── Seçilen Metin ──

Ian Buruma, çok sayıda güncel ve tarihsel örnekten yola çıkarak kitabında demokrasinin işlemesi için dinî inanca dayandırılan şiddetin durdurulması gerektiğine dikkat çekiyor.

ABD ile Avrupa’yı karşılaştıran Buruma, niçin çok sayıda Amerikalının –ve çok az sayıda Avrupalının- dini demokrasinin hizmetinde bir kurum olarak gördüğünü soruyor. Çin ve Japonya örneklerine dönerek, yalnızca tektanrılı dinlerin seküler siyaset için sorun yarattığına ilişkin yaygın inanca karşı çıkıyor.

Ve çağdaş Avrupa’da görülen radikal İslam olgusunu, Salman Rushdie’nin Şeytan Ayetleri’nin yayımlandığı dönemde aldığı tehditlerden Theo van Gogh cinayetine uzanan farklı örneklerle gözden geçiriyor.
Taraf tutmamaya özen gösteren Buruma, “Batılı değerler”i savunanlar ile “çokkültürcü”ler arasındaki savaşın sorunlu yönlerini göstererek, demokratik bir Avrupa İslam’ının yaratılmasının “zorunlu” olduğunu vurguluyor.

Nasıl mı?

───
── Sağlanan Malzeme ──

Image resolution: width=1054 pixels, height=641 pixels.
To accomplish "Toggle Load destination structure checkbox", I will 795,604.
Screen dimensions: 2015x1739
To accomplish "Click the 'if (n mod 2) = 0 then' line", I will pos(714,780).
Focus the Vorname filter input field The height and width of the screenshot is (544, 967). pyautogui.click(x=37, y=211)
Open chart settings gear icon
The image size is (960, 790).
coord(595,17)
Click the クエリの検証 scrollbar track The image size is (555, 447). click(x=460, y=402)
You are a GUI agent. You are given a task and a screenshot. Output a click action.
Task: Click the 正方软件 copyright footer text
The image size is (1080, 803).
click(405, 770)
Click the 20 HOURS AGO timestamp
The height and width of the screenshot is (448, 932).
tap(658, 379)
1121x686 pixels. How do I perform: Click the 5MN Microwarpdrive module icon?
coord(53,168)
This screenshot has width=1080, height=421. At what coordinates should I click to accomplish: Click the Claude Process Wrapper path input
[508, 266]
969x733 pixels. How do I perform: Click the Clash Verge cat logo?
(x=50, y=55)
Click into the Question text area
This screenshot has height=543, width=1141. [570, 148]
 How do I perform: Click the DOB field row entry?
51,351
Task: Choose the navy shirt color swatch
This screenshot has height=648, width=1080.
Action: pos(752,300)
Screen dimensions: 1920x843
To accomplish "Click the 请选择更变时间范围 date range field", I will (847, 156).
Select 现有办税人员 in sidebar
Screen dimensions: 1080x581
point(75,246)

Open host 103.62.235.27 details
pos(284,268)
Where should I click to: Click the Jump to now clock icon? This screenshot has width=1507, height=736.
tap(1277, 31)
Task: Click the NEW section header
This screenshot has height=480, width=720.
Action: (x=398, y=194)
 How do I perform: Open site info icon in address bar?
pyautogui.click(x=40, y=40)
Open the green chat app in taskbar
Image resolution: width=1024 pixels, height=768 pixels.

───

# [Hedef 1]
Din ve demokrasi üzerine metinde geçen şu cümleyi İngilizceye çevirin: “Taraf tutmamaya özen gösteren Buruma, “Batılı değerler”i savunanlar ile “çokkültürcü”ler arasındaki savaşın sorunlu yönlerini göstererek, demokratik bir Avrupa İslam’ının yaratılmasının “zorunlu” olduğunu vurguluyor.”
# [Hedef 2]
Lütfen din ve demokrasi üzerine metni, son cümlesinin ardından ele alıp kaldığı yerden sürdürün.

# [Görev Çıktısı 1]
Taking care not to take sides, Buruma shows the problematic aspects of the war between those who defend "Western values" and the "multiculturalists," and stresses that creating a democratic European Islam is "imperative."

# [Görev Çıktısı 2]
Öncelikle dini ezme girişimlerinin, demokrasi getirmek yerine genellikle dinî isyanlara ya da dinî şiddetin en kötü biçimlerine kadar kanlı siyasi kültlere yol açtığını hatırlatarak…
Örgütlü dinleri ezme girişimlerinin toplumlarda yarattığı ağır tahribatı hatırlatan Buruma, Nazizm ve Stalinizmi yad etmeyi ihmal etmeyerek, devletin mutlak hakikatin kaynağı olduğunu iddia ettiği böyle örneklerde her yolun kaçınılmaz olarak şiddete çıkacağının altını kuvvetle çiziyor.

Medeniyetler çatışması mı dediniz?

Robert Frost’tan manidar (!) bir alıntıyla (‘‘Yaşlandığımda muhafazakâr olmama yol açmasından korktuğum için gençliğimde radikal olmaya asla cüret etmedim’’) devam eden kitabın önemli bir kısmında İslam’ın demokrasiyle olan gerilimine ve Avrupa– İslam ilişkisine odaklanılıyor.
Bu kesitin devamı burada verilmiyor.